-- Dataset entries follows --

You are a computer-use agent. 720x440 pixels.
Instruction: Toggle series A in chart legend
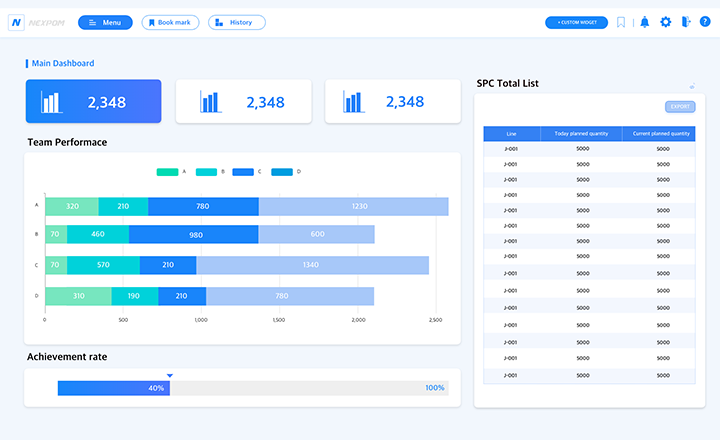[x=167, y=172]
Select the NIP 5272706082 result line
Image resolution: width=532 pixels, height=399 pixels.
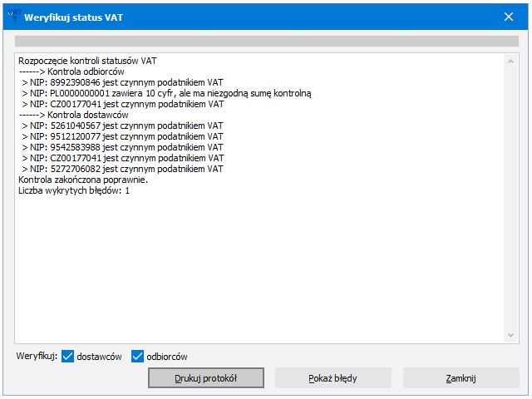point(122,169)
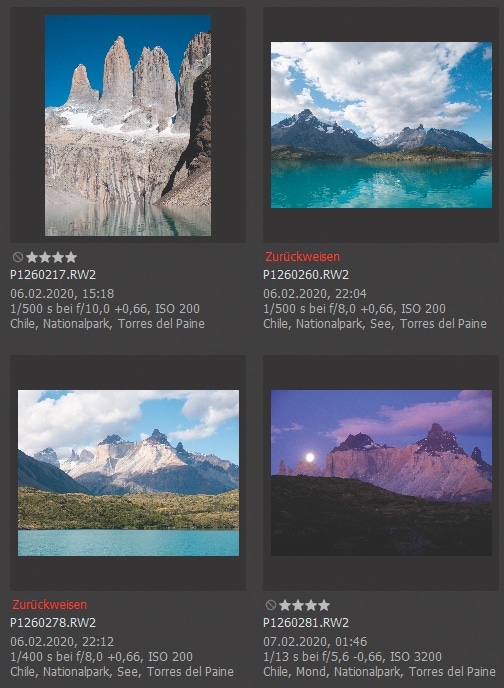This screenshot has height=688, width=504.
Task: Toggle red Zurückweisen flag on P1260260.RW2
Action: click(x=302, y=257)
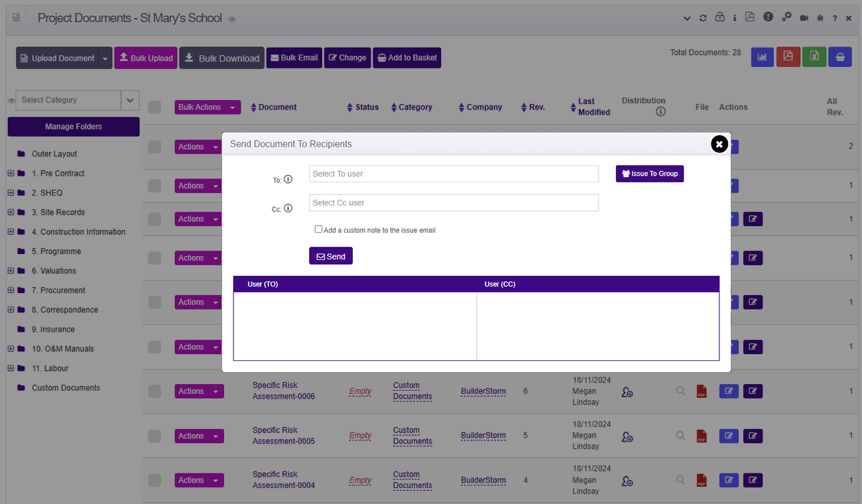This screenshot has height=504, width=862.
Task: Tick the select-all checkbox in the table header
Action: tap(154, 107)
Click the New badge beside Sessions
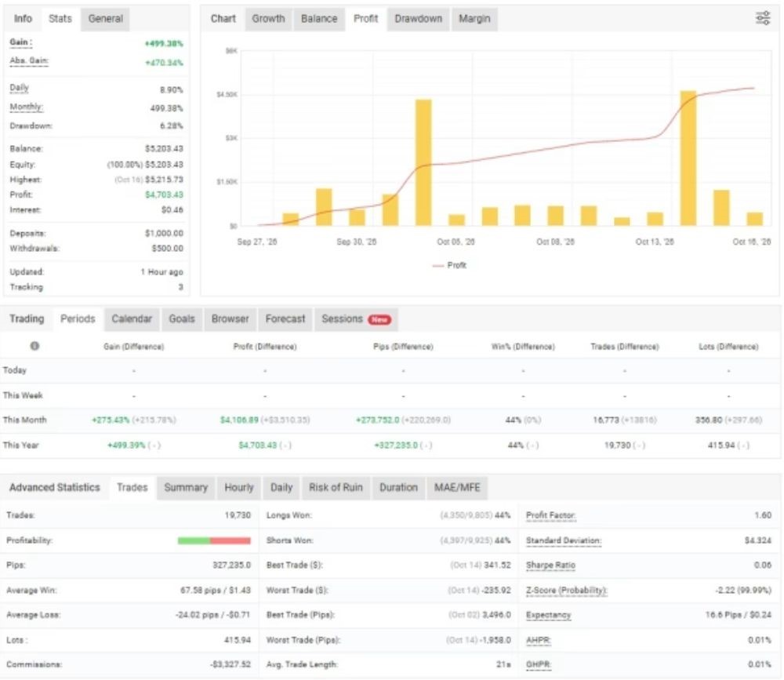 379,319
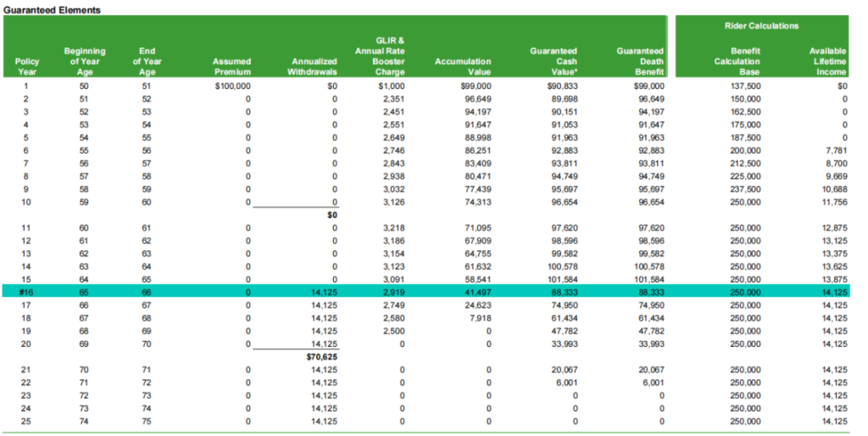Image resolution: width=868 pixels, height=436 pixels.
Task: Click the $90,833 guaranteed cash value cell
Action: [x=560, y=87]
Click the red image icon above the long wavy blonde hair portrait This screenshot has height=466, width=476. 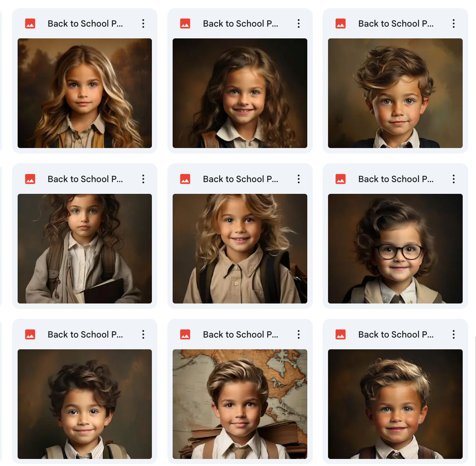(30, 23)
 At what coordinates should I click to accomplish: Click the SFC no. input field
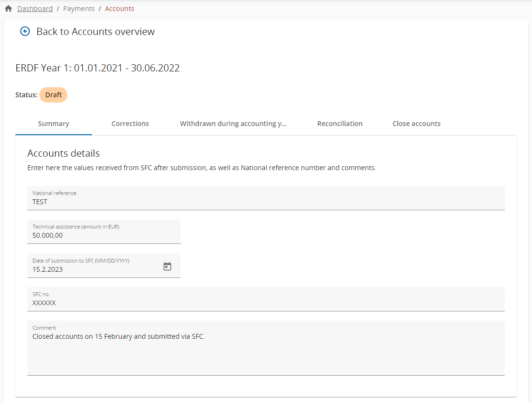tap(266, 303)
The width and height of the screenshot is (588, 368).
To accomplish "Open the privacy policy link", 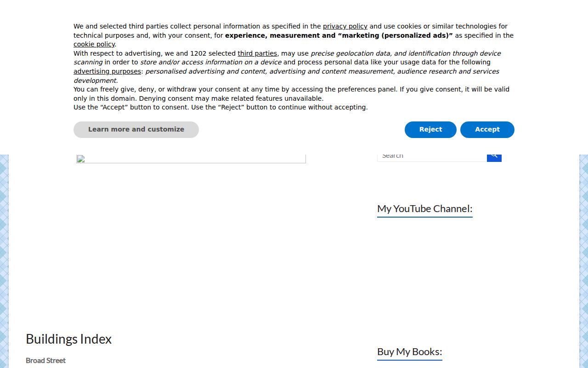I will click(345, 27).
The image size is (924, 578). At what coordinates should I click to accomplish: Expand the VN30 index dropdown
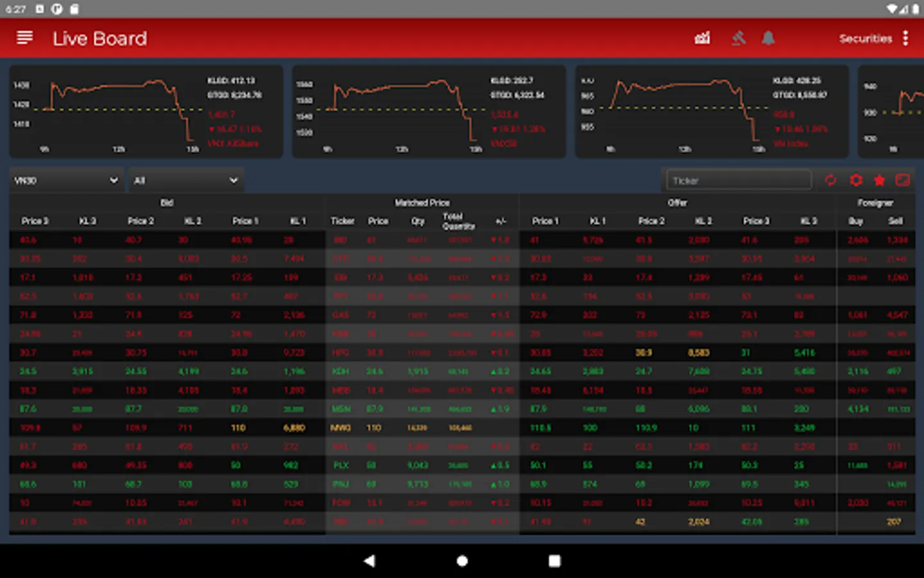[x=66, y=180]
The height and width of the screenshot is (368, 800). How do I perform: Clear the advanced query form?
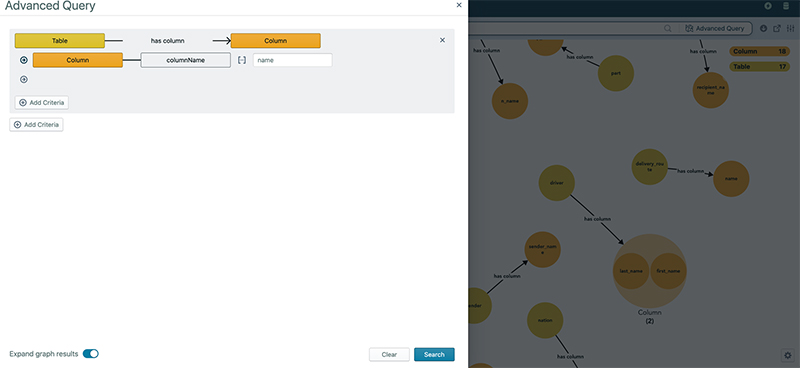[389, 355]
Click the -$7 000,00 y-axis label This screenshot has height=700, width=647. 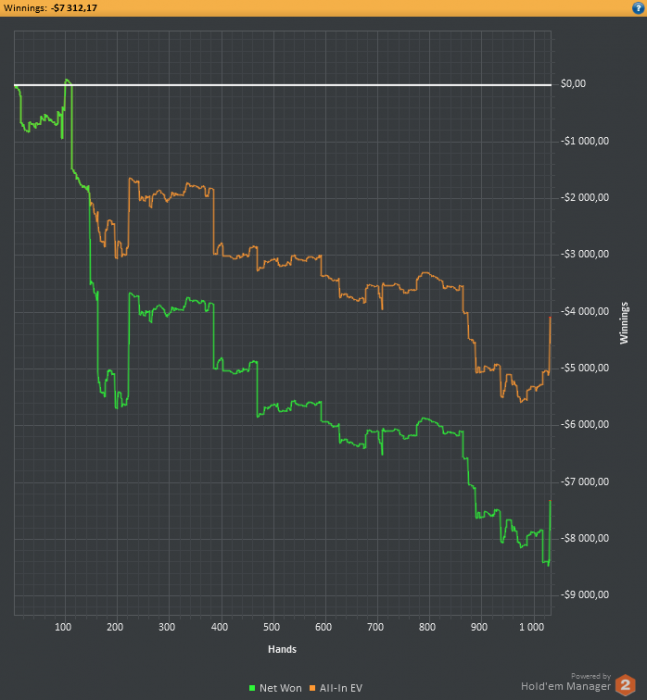coord(582,482)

-- Dataset entries concluded --

* [Task statement] What is needed is a word-for-word copy of the lines from the start of the data to the line with "Select the NIP 5272706082 result line", inclusive, with no pictures in it.

* [The answer]
You are a computer-use agent. 720x440 pixels.
Instruction: Toggle series A in chart legend
[x=167, y=172]
Select the NIP 5272706082 result line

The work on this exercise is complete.